- [EXERCISE DETAILS]
Find the line containing "You are a computer-use agent.". Retype it and every later line of the records exactly, leaving out pictures.

=== Begin Enclosure ===

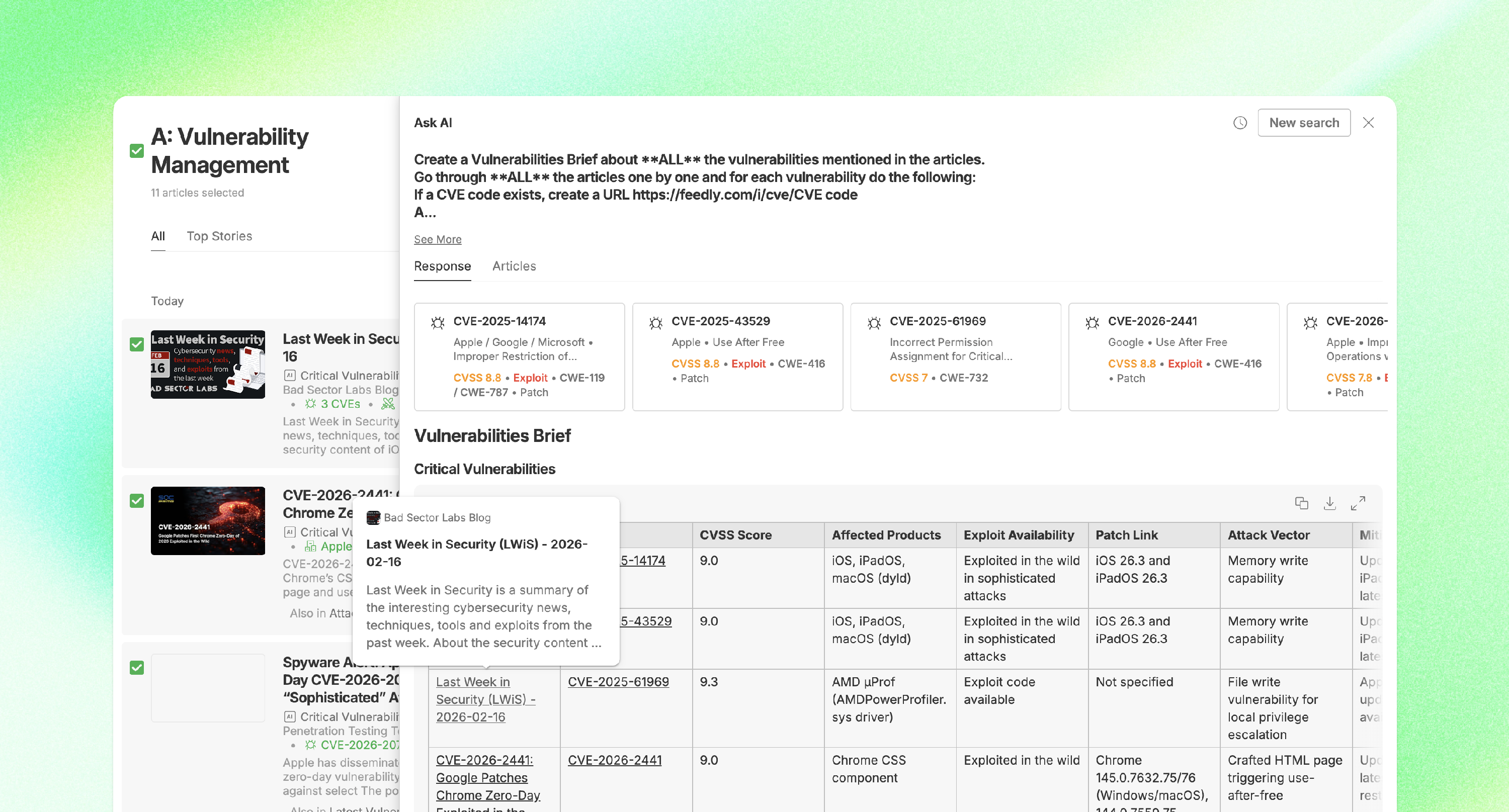Open the CVE-2026-2441 link in the table
The image size is (1509, 812).
tap(615, 760)
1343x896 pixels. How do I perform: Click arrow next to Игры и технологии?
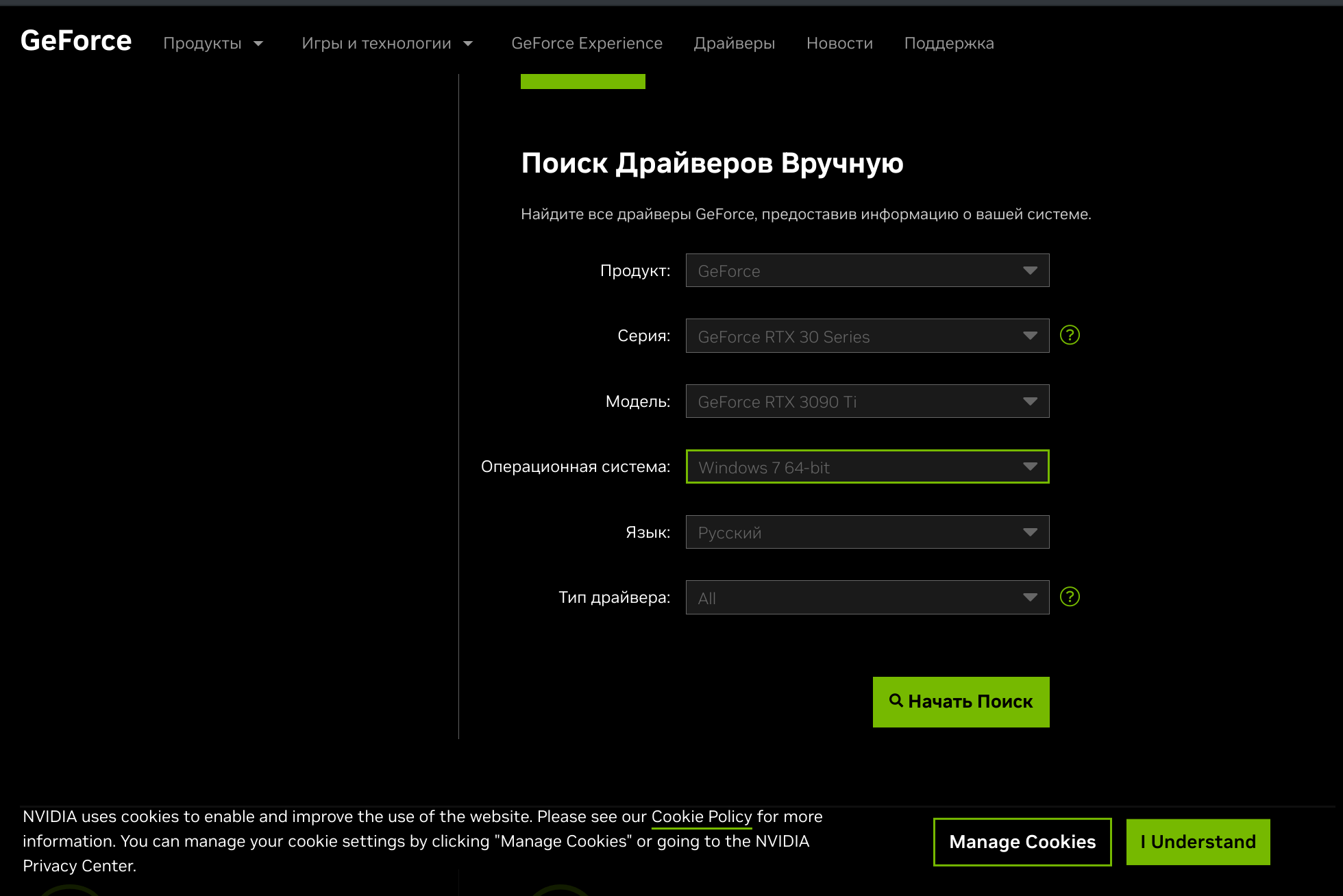(468, 44)
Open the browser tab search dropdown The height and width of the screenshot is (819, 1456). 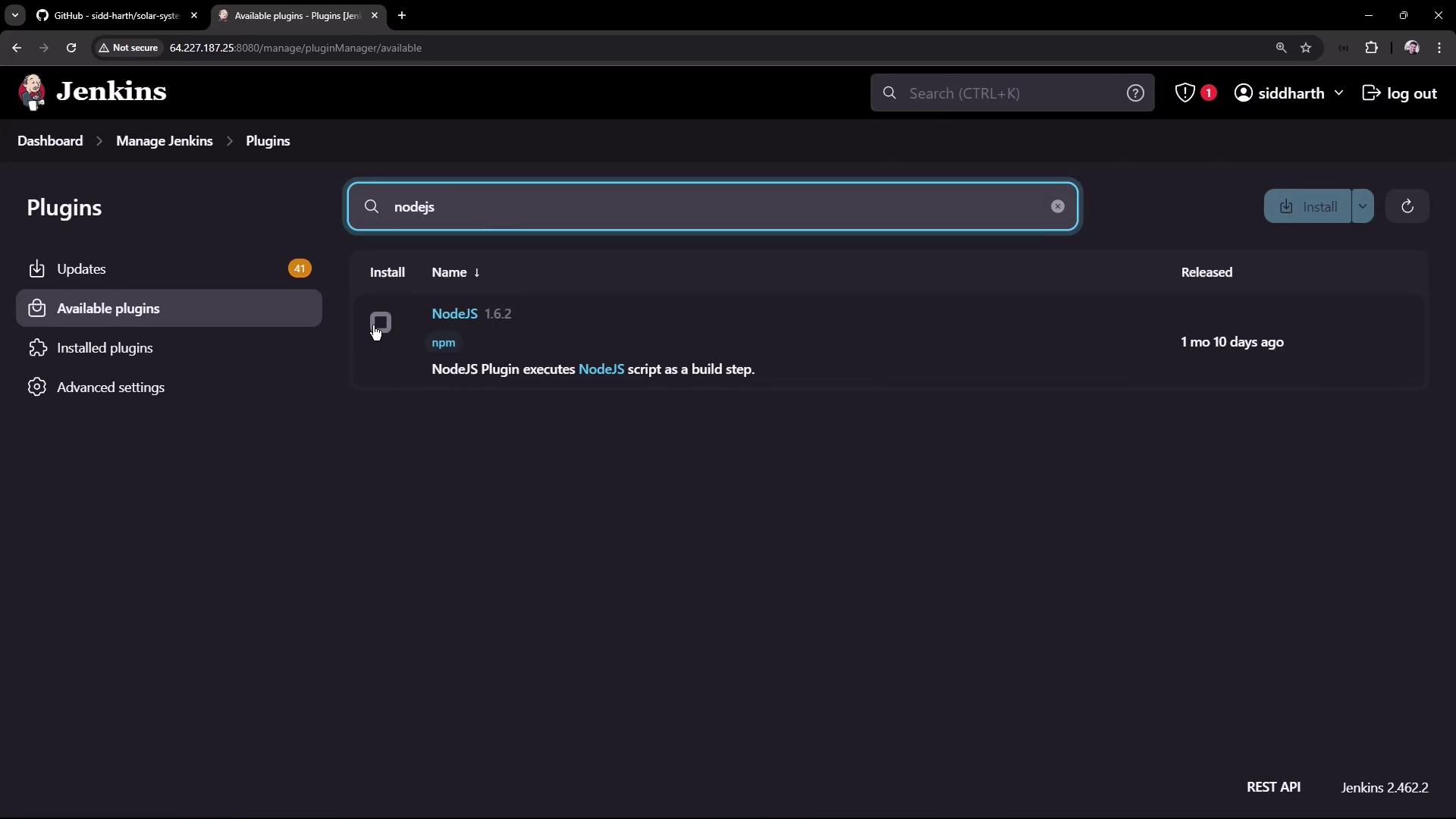tap(14, 15)
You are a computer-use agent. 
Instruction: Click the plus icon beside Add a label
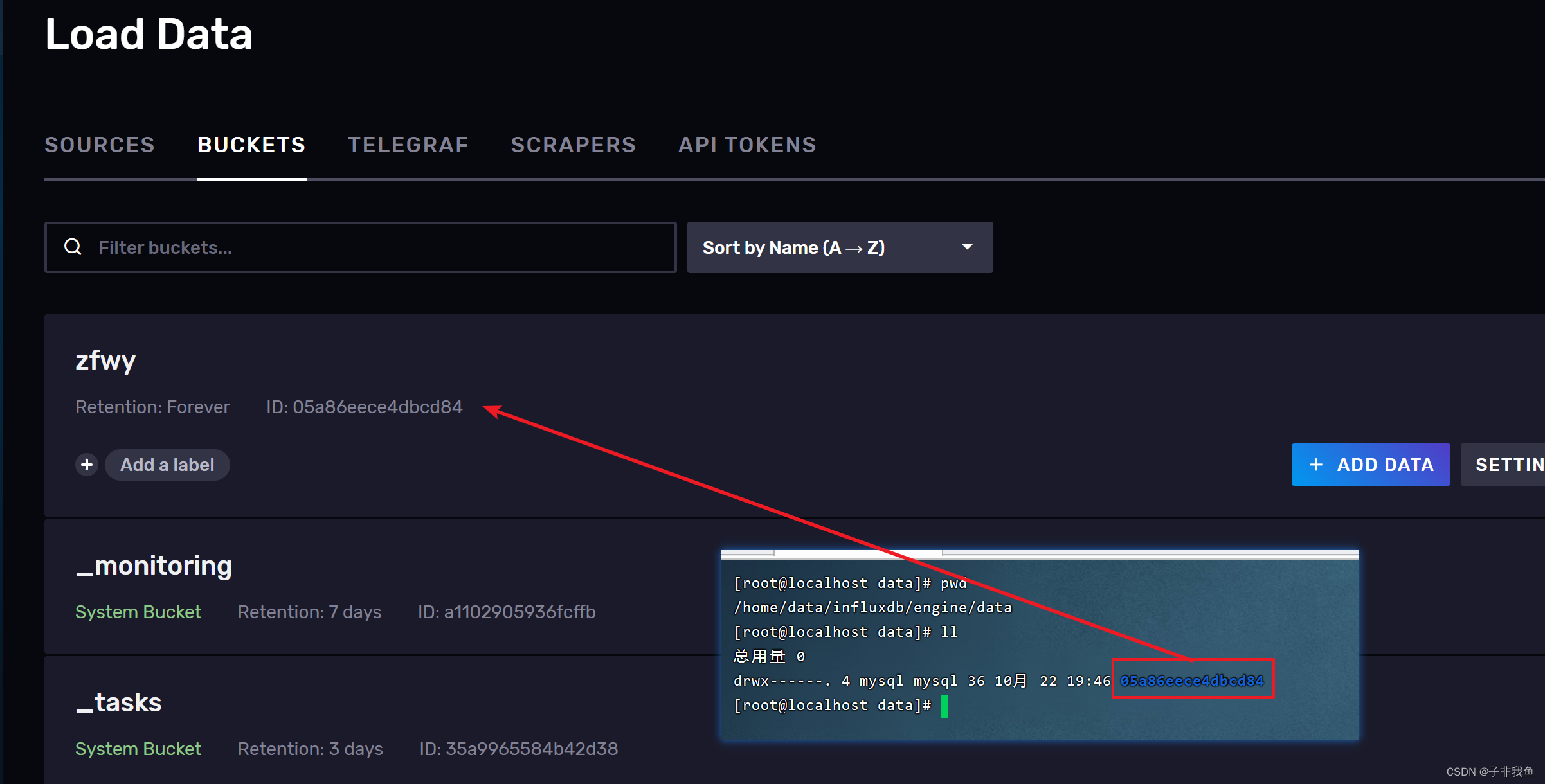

=== End Enclosure ===

- [WRITTEN RESPONSE]
You are a computer-use agent. 
Instruction: Click the plus icon beside Add a label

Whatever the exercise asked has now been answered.